Há quem diga que a eleição de Donald Trump é a prova de que nada mudou. Eu não diria isto, mas que casos de sexismo, racismo, preconceito sexual ou xenofobia não deixaram de existir, lá é verdade. Dito isto, apesar de ser ambientada nos anos 60, a trama de A Forma da Água (The Shape of Water) parece especialmente feita para os nossos tempos. Elisa (Sally Hawkins) é faxineira em um laboratório militar e tem uma particularidade: é muda. Sua melhor amiga e colega de trabalho é Zelda (Octávia Spencer). A rotina de ambas é sempre a mesma. De casa para o emprego, do emprego para a casa, sendo que a primeira mora em um apartamento alugado em cima de um cinema. Vizinho de porta de Elisa, Giles (Richard Jenkins) é um desenhista desempregado. Alcoólatra em recuperação, não dá para saber se ele foi demitido por causa do vício ou por ser homossexual. E assim eles vão vivendo, ignorados.

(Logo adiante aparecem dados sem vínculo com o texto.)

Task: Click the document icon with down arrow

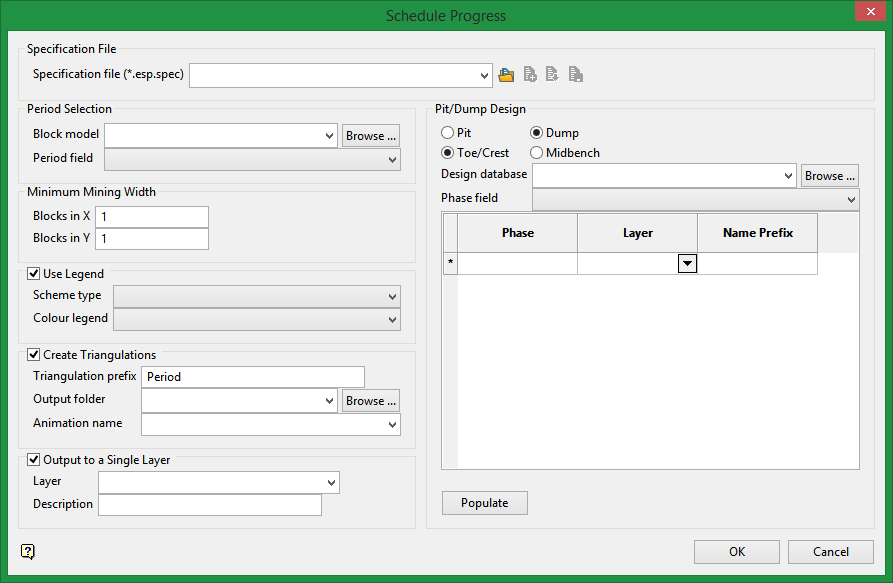Action: point(552,75)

Assim como nos contos de fadas, a vida da protagonista muda com a entrada em cena de dois novos personagens. Um é o coronel Strickland (Michael Shannon), que acabou de voltar de uma expedição na floresta amazônica. O segundo é uma criatura anfíbia (Doug Jones, o mesmo intérprete de outros seres fantásticos como Abe Sapien, o Fauno e o Homem Pálido, em longas de Del Toro) que, com seu corpo meio humanoide, meio peixe, era adorado como um deus pelos nativos sul-americanos. Em meio à disputa da corrida espacial contra a União Soviética, o militar e seus superiores querem estudar o ser para ver se isto gera algum tipo de vantagem, já que a pressão embaixo d’água e tão forte quanto a do espaço. O único a tratá-lo com dignidade e ética, é o cientista Hoffstetler (Michael Stuhlbarg). Do encontro entre Elisa e a criatura nascerá um entendimento sincero e, deste, um amor de cinema.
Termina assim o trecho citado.